• [Supplied text]:
At age 13, hoping to become a doctor when she grows up. And that is when her parents gave her away to a man four times her age and in five years, when she was just 18, she was already a mother of  three children yet she still felt like a child herself, writes Henry Ssemiganda

Forced marriage is not a new practice in Uganda. In the cultural context, before formal education was adopted by many people in Uganda, a girl was considered mature at puberty.  And in Islam, which is practiced by many people in Uganda, a girl is considered mature as soon as her breasts sprout, and that is at about age of 12.  But there is another factor-poverty. Many parents trade off their daughters for material gain.

The Muslims have a strong reason why they want their daughters married off early. Religiously, they cannot bare look at their daughters play with boys in the village – sex is only for the married, so they believe.

“When a girl makes 14 for example  she can get married because she can do whatever a more mature woman can do.  Women should go in marriage earlier in order to prevent time wastage,” says Sheikh Salim Walukagga. Unless they are doing something productive like education it is not good to leave a girl to loiter around because she will be spoiled or get pregnant while still at home.

But how do victims of forced marriage take it? Lindah Mbasege of Katosi in Mukono District says it was a hard pill for her to swallow when she was married off at an early age, but she was too young to understand how to react to her father’s decision.

“I was only 14 when my father forced me to move in with a man who was about four times my age. They used to drink alcohol together. I think he traded me for alcohol or something like that. It was hard for me. My two siblings were also married off in the same way to men who promised my father that they would pay for them school fees,” Mbasege says.

Hadijah Nabakiibi also curses early marriage. At age 14 she was already a mother. The sons of her husband would endlessly disturb her because they were far older than her and they saw in her not a mother but an agemate.

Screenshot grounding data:
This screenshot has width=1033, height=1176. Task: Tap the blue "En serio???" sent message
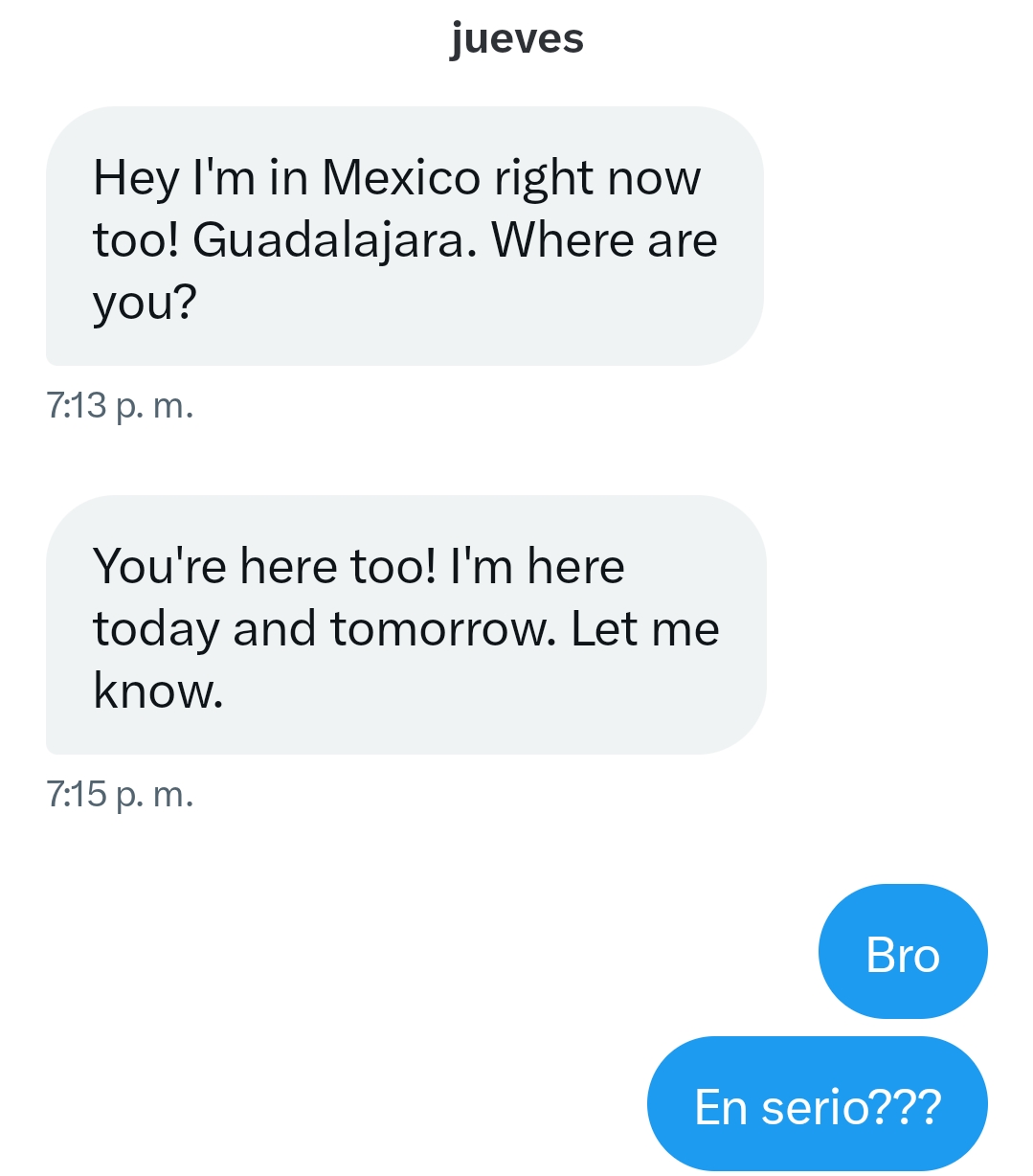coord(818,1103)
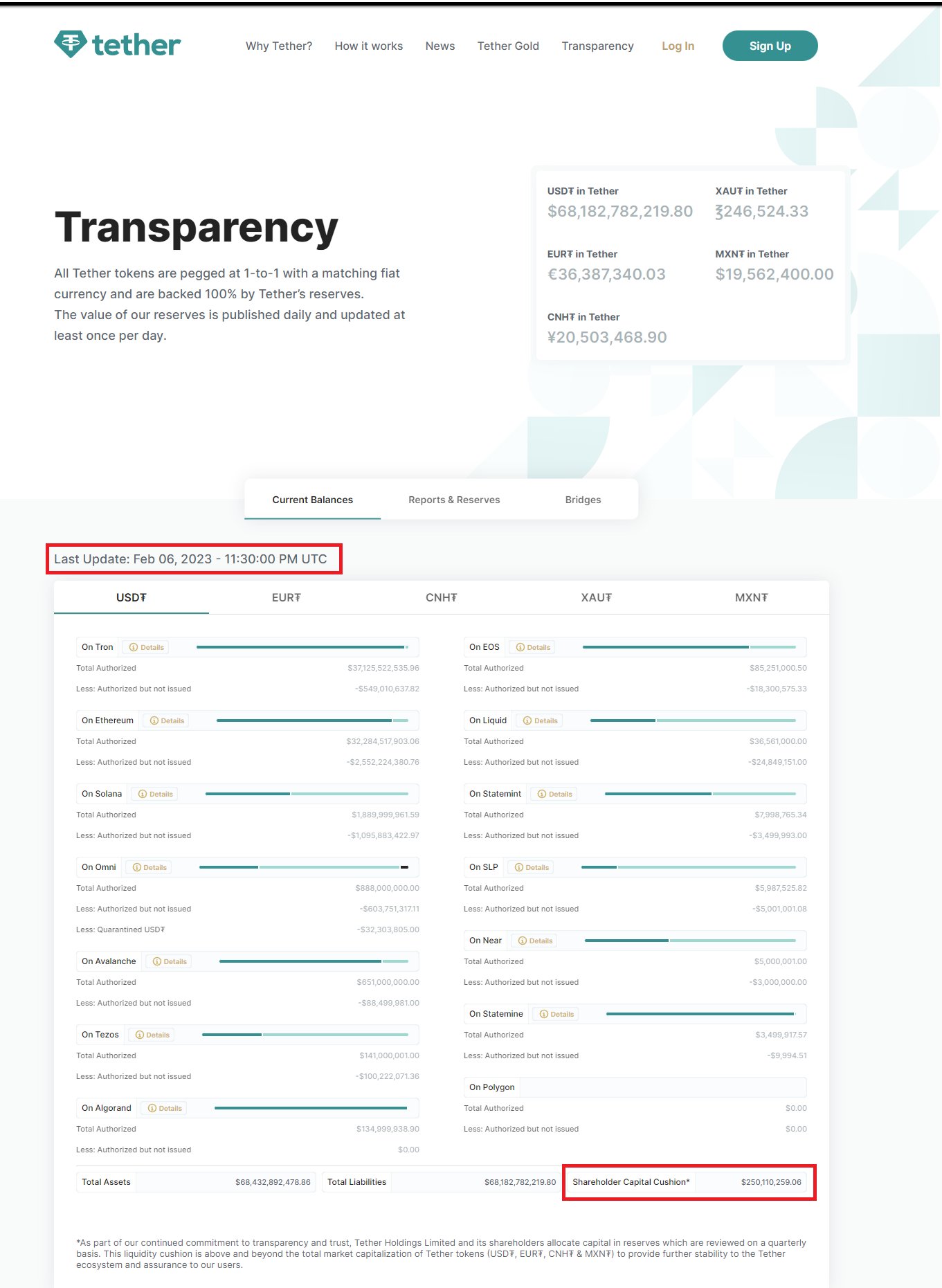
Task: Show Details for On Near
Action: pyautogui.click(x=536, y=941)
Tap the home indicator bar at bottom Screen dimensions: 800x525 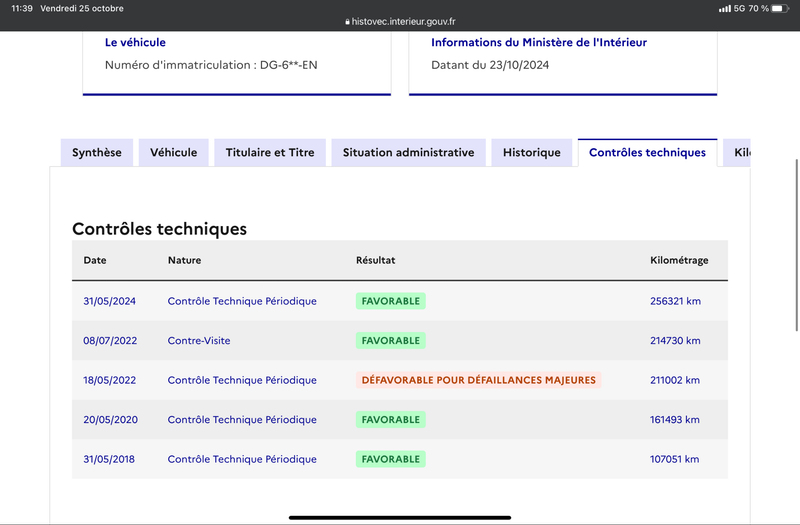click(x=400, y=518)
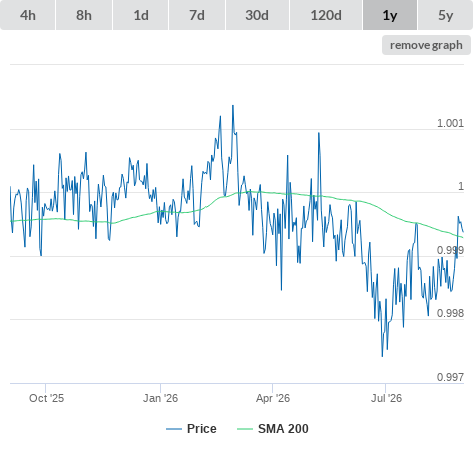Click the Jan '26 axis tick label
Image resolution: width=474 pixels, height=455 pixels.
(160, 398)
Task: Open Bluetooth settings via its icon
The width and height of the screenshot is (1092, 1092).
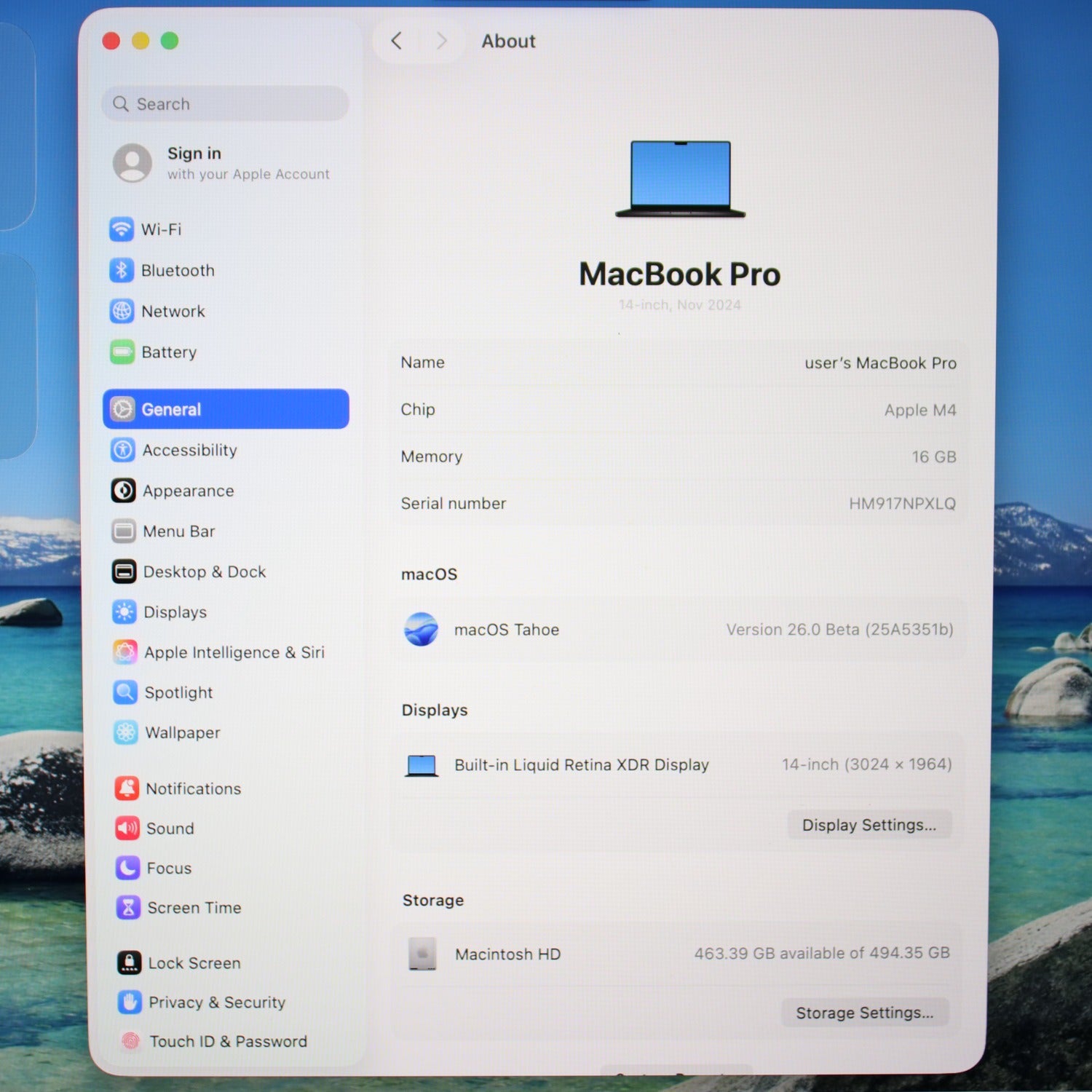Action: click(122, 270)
---
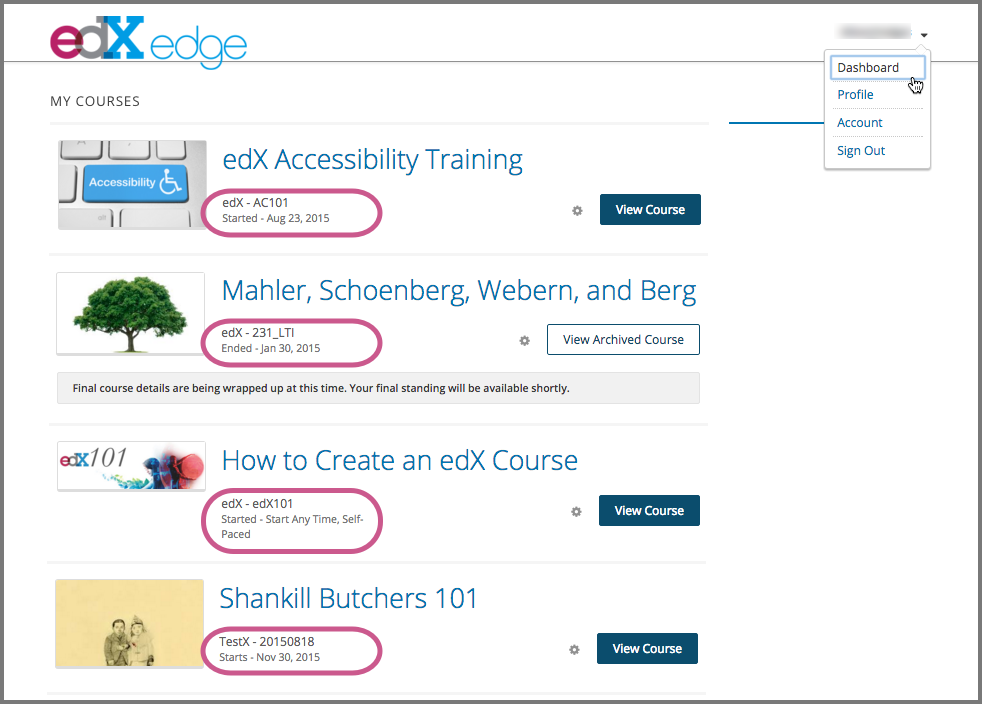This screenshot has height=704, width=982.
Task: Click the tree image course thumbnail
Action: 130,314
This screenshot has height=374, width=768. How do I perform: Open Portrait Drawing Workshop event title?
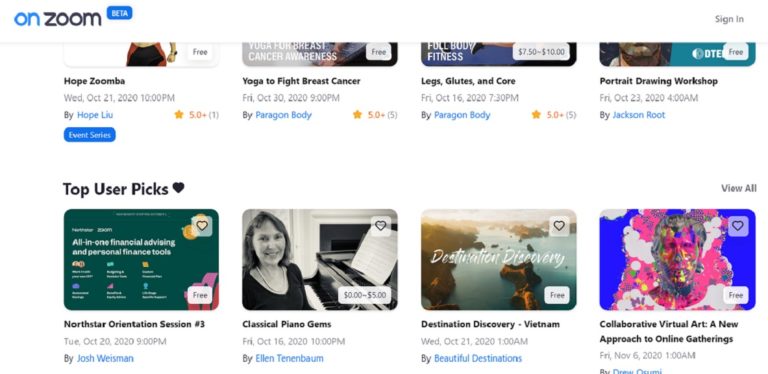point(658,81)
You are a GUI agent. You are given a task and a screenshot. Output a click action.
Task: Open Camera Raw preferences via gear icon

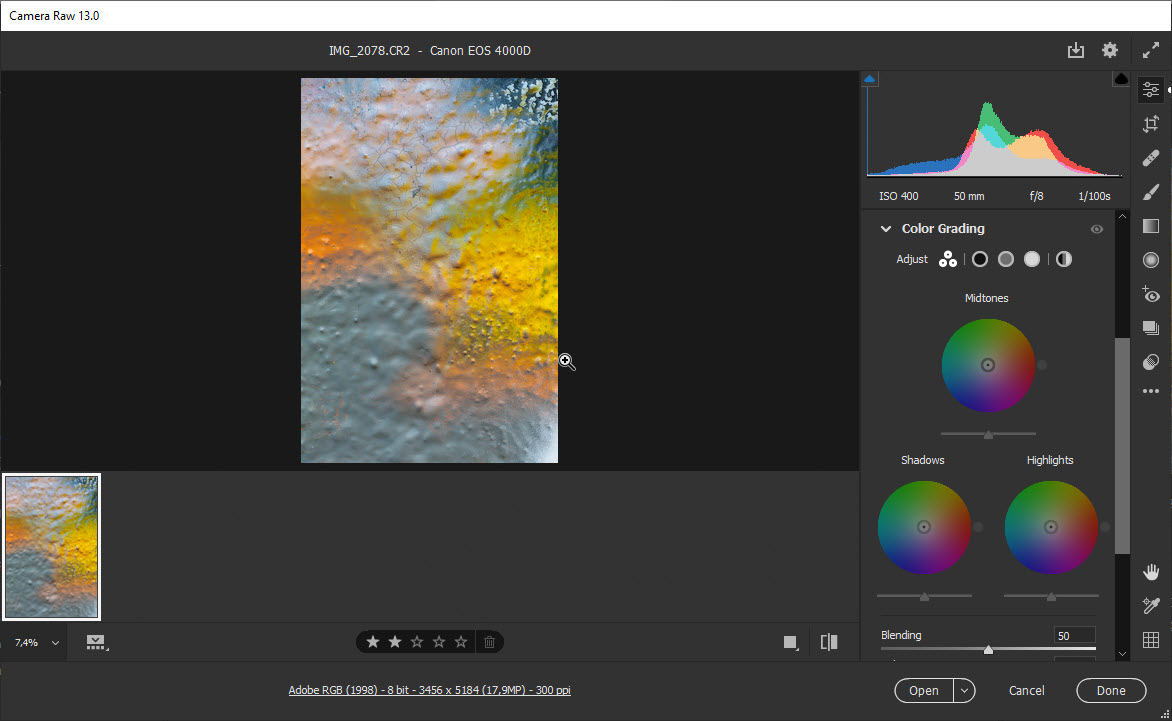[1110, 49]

• [Required work]:
In the text about forced marriage in Uganda, how old was Lindah Mbasege when her father forced her to move in with a man?

• [Result of the exercise]:
She was 14.